Unlike chlorophylls and carotenoids, phycobiliproteins are water-soluble and form particles (phycobilisomes) on the surface of thylakoids rather than being embedded in the membranes. These proteins are major photosynthetic accessory pigments in algae and include phycoerythrin, phycocyanin, allophycocyanin, and phycoerythrocyanin (Jian-Feng, Guang-Ce et al., 2006).

Phycobiliproteins consist of pigmented phycobilins, i. e., linear tetrapyrroles. Various combinations of the two major phycobilins—phycoerythrobilin (red) and phycocyanobilin (blue)—can absorb at distinct spectral regions (Lobban and Harrison, 1994). Within phycobilisomes, phycobiliproteins play an important role in the photosynthetic process of at least three families of algae: Rhodophyta, Cyanophyta, and Cyptophyta (Chronakis, Galatanu et al., 2000; Aneiros and Garateix, 2004). The additional photosynthetic pigments make light harvesting possible in deep waters because surface light wavelengths for some colors are almost completely absorbed below 10 m (Voet, Voet et al., 2008).

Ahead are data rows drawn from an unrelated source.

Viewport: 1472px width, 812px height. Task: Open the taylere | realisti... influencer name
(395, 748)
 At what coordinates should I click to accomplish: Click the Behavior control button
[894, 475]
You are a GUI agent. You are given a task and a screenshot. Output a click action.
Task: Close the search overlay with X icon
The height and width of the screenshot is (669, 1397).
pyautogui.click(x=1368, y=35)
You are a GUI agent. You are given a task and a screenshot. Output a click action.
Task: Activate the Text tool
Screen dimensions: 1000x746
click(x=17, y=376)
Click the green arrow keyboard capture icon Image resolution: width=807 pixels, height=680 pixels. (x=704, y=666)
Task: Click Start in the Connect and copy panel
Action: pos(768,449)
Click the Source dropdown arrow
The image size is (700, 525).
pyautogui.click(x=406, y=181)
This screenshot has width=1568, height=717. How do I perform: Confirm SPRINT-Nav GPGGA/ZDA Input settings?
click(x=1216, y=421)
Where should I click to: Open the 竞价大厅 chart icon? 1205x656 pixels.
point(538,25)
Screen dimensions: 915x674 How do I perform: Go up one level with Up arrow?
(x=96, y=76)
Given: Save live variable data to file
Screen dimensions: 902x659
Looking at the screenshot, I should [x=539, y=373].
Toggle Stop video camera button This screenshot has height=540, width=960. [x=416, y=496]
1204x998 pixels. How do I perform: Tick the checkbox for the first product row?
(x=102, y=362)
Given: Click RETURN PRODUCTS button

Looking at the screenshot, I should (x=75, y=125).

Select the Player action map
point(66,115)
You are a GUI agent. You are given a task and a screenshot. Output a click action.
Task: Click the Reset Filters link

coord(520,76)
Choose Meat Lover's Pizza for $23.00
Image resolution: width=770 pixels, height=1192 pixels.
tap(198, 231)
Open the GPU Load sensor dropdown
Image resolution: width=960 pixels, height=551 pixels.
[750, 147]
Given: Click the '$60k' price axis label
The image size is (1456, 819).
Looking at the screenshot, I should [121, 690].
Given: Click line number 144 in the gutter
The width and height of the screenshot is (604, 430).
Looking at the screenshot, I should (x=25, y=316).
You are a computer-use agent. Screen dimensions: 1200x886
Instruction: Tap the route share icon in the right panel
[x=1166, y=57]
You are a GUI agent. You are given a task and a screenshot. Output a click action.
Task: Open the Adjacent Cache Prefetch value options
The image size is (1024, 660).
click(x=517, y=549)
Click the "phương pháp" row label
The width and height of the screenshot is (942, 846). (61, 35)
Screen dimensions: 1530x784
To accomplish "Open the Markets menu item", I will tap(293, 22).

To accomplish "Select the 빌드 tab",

The aforementioned proteins have been used as natural colorants for food and cosmetic applications, e. g., chewing gum, ice sherbets and gellies, and dairy products, in addition to lipsticks and eyeliners (Bermejo Roman, Alvarez-Pez et al., 2002; Sekar and Chandramohan, 2008). Several phycobiliproteins have been shown to exhibit antioxidant, anti-inflammatory, neuroprotective, hypocholesterolemic, hepatoprotective, antiviral, antitumoral, liver-protecting, serum lipid-reducing, and lipase-inhibiting activities (Sekar and Chandramohan, 2008). Therefore, such health products as tablets, capsules, or powders that include phycocyanin have successfully reached the market in recent times (Guil-Guerrero, Navarro-Juarez et al., 2004). This type of pigment can be recovered by several techniques, e. g., solvent extraction and pressurized liquid extraction as well as expanded bed absorption chromatography, as covered by Liam et al. (Liam, Anika et al., 2012).